Somebody, somewhere is getting ripped off, whether it's Carthago charging this ridiculous amount for their spare window screens or Autoglass ripping off the insurance companies I'm not sure, but just make sure your covered even, if it costs a bit more for your policy it's worth it.

Cheers


Mark


----------



## Mrplodd (Mar 4, 2008)

6.5K for a windscreen ???????????????

Holy S***              

I know A class screens are expensive, just how many acres is a Carthago screen then ???


----------



## janw (Aug 27, 2012)

We have just upgraded to a Carthago and our current insurer, Comfort will only give up to £3k replacement. Our insurance is due for renewal in October, can anyone recommend an insurer that will give extra cover? Many thanks.


----------



## Chudders (Jul 5, 2008)

Coincidentally, just spoken to my insurer, Safeguard, about windscreen cover as I was concerned having a Euramobil A class. They have confirmed that there is no windscreen cover upper limit to replacement but there is a £100 excess. No charge if the screen is repairable, but I think that is pretty standard.
Seems fair enough.


----------



## cabby (May 14, 2005)

No comment from our "in house" insurance then yet, am surprised.


cabby


----------



## McGeemobile (Jun 10, 2010)

We got a small chip in our Esterel windscreen last year while on a short holiday in Ireland. When we got back we called Autoglass who said that because of the position of the chip we would need a new windscreen. Checked with our insurers Safeguard, and got a new one fitted and just had to pay an excess of £100.
Safeguard didn't ask what Autoglass were going to charge and neither did we.


----------



## Chudders (Jul 5, 2008)

McGeemobile said:


> We got a small chip in our Esterel windscreen last year while on a short holiday in Ireland. When we got back we called Autoglass who said that because of the position of the chip we would need a new windscreen. Checked with our insurers Safeguard, and got a new one fitted and just had to pay an excess of £100.
> Safeguard didn't ask what Autoglass were going to charge and neither did we.

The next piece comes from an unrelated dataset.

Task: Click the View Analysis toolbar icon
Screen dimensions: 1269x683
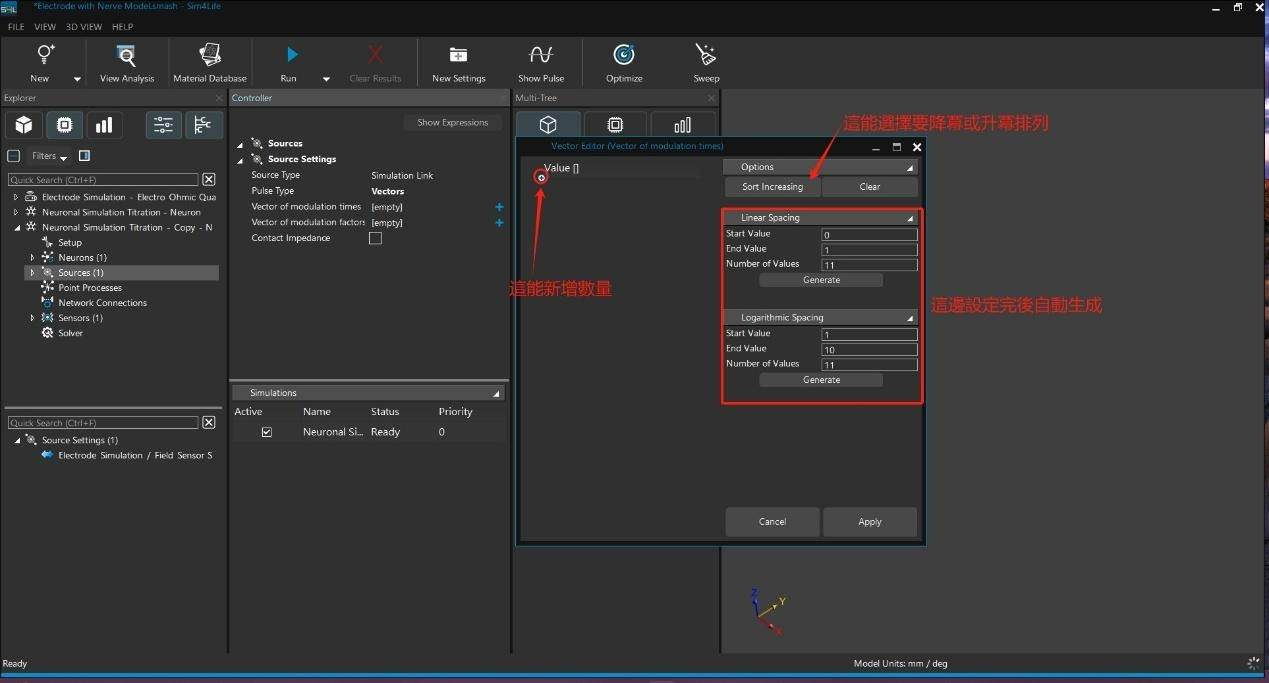Action: click(x=126, y=56)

>Thats reassuring that Safeguard did what they told me they did
in the event of windscreen damage. I don,t have any objection to the £100 excess for what I am told is a windscreen costing in the region of £3000


----------



## apb78a (Sep 26, 2007)

hi had my burstner a class windscreen replaced a few months ago cost about £4000 caravan gaurd only pay a max of£1000 so i lost a life of my protected no claims bonus


----------



## daimlermg (Jul 3, 2012)

Before getting insurance for my A class Carthago i 148 I checked with the dealer and he said the screen is £2000 plus fitting. He got the price from Carthago for me.


----------



## wakk44 (Jun 15, 2006)

mfa said:


> Hi.....we had ours replaced in July last year and took some four months from reporting it to Autoglass to fitting. Fortunately, we changed our insurers and got full cover with only a £100 pound excess........total charge to the insurance company - £6,500!!!!!!!
> 
> Somebody, somewhere is getting ripped off, whether it's Carthago charging this ridiculous amount for their spare window screens or Autoglass ripping off the insurance companies I'm not sure, but just make sure your covered even, if it costs a bit more for your policy it's worth it.
> 
> ...


If the cost of a new windscreen is from Carthago is £2k+fitting then it is Autoglass ripping the insurance companies off.£6.5k is a ridiculous and extortionate price to pay for a windscreen fitted.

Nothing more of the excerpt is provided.